I never thought I would say this, but I’m so thankful that this isn’t my first experience with pain and suffering in my own life. I can remember an event that took place in my 20’s that really knocked me off my feet. I could only imagine a future that looked incredibly bleak, and at that time I didn’t really have the resources to process what I was going through. Sitting in church one day, I came across Romans 5:3-5: “Not only so, but we also glory in our sufferings, because we know that suffering produces perseverance; perseverance, character; and character, hope. And hope does not put us to shame, because God’s love has been poured out into our hearts through the Holy Spirit, who has been given to us.” Meditating on this verse, I observed that you really can’t find an example of someone who really made a difference in this world without noticing that they had to go through some pretty awful stuff on their way to having an impact. That idea continues to bring me hope now, even though the stakes are so much higher. Ironically, the event that almost destroyed me 25 years ago was getting dumped by a girl that I assumed I could never be happy without. It’s almost comical looking back on it now, considering who I ended up with!!
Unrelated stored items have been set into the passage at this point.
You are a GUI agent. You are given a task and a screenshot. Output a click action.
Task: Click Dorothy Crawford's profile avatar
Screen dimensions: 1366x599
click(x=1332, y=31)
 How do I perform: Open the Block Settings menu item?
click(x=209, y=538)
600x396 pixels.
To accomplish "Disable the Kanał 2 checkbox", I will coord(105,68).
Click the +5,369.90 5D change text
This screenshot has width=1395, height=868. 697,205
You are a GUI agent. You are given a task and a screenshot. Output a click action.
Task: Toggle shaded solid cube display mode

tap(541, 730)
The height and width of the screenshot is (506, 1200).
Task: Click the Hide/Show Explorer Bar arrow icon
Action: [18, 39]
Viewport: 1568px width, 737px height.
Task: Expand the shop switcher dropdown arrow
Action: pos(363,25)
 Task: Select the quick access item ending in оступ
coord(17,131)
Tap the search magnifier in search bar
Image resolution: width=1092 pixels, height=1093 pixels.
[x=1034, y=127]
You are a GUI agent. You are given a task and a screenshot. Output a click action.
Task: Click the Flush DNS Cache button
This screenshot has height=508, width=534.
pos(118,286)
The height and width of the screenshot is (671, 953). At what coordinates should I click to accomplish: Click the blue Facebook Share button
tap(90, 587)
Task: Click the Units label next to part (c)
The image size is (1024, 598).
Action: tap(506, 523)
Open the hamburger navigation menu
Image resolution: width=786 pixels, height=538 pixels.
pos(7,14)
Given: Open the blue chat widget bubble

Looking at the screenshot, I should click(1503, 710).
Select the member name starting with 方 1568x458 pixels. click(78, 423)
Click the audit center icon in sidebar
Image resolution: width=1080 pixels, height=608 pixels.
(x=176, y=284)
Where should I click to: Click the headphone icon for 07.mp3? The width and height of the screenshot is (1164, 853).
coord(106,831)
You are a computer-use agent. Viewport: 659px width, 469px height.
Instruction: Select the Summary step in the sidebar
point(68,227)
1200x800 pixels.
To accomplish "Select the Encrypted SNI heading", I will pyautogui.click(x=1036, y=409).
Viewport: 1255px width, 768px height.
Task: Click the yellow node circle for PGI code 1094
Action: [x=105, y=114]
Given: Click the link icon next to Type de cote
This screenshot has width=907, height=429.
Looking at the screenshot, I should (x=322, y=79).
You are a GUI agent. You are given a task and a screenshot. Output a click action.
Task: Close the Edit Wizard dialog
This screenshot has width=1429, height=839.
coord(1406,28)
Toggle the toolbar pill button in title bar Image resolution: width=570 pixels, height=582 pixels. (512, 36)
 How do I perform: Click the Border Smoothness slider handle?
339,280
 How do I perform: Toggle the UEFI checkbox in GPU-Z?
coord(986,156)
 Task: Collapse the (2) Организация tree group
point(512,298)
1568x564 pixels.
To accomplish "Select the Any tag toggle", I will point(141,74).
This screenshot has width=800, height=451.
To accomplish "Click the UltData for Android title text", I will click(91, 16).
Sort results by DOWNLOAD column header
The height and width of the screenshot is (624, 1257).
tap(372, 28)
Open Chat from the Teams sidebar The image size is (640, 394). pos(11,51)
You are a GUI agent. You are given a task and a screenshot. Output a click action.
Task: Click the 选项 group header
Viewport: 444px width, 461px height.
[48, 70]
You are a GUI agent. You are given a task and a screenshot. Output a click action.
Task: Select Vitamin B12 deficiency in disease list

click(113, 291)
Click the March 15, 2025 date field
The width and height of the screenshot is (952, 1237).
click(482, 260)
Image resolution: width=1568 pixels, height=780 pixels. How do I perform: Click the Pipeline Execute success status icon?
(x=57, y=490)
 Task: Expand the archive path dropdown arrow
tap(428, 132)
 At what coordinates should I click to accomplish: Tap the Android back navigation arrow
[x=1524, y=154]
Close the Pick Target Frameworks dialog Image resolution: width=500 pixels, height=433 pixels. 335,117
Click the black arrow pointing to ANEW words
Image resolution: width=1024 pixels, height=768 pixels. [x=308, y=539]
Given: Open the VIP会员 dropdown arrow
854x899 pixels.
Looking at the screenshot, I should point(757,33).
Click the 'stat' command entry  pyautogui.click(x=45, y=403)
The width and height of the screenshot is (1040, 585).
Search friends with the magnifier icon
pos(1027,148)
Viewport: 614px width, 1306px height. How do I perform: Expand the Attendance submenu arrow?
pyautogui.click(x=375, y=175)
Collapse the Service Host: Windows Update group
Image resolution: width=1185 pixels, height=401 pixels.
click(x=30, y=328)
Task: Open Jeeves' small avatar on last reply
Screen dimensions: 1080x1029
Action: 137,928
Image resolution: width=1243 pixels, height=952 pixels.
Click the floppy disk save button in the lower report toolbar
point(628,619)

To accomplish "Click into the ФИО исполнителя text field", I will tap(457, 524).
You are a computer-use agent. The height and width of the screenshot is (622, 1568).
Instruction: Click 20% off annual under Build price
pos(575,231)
 Apart from the very practical advantages of drawing on every resource available to us, we have unexpectedly tapped into something much more powerful through this journey—Love. Like Abbe Faria from “The Count of Monte Cristo” who miscalculates his escape strategy from the Chateau d’If and winds up digging into the cell of Edmond Dantes, we have experienced the unexpected joy of a connection with others who understand how isolating these moments can be. As Dumas describes the aftermath of this first encounter: “He [Dantes] then gave himself up to his happiness. He would no longer be alone; he was perhaps about to regain his liberty. At the worst, if he remained a prisoner, he would have a companion; and captivity that is shared is but half captivity.” This experience has been like being trapped in a prison that lives up to the assessment of Thomas Hobbes for being “solitary, poor, nasty, brutish, and short” only to discover a shovel and a map that leads to hundreds of cells that contain fellow prisoners in their own form of captivity.  All of them are within reach, and at the end of the digging—freedom.

C.S. Lewis said that “to love at all is to be vulnerable. Love anything and your heart will be wrung and possibly broken. If you want to make sure of keeping it intact you must give it to no one, not even an animal. Wrap it carefully round with hobbies and little luxuries; avoid all entanglements. Lock it up safe in the casket or coffin of your selfishness. But in that casket, safe, dark, motionless, airless, it will change. It will not be broken; it will become unbreakable, impenetrable, irredeemable. To love is to be vulnerable.” As surprising as this request may sound, the thing that would be most helpful for me is to respond to the sounds of tools scratching in my direction by bringing my own love to bear on the distance that separates us. Let me know how I can pray for you. Let me join in your suffering as we all take to heart the words of 1 Peter 4: 12-13: “Beloved, do not be surprised at the fiery trial when it comes upon you to test you, as though something strange were happening to you. But rejoice that you share in the sufferings of Christ, so that you may be overjoyed at the revelation of His glory.” Mark Twain said that “the two most important days in your life are the day you were born and the day you find out why.” It took almost five decades, but I think I may have finally reached that second day.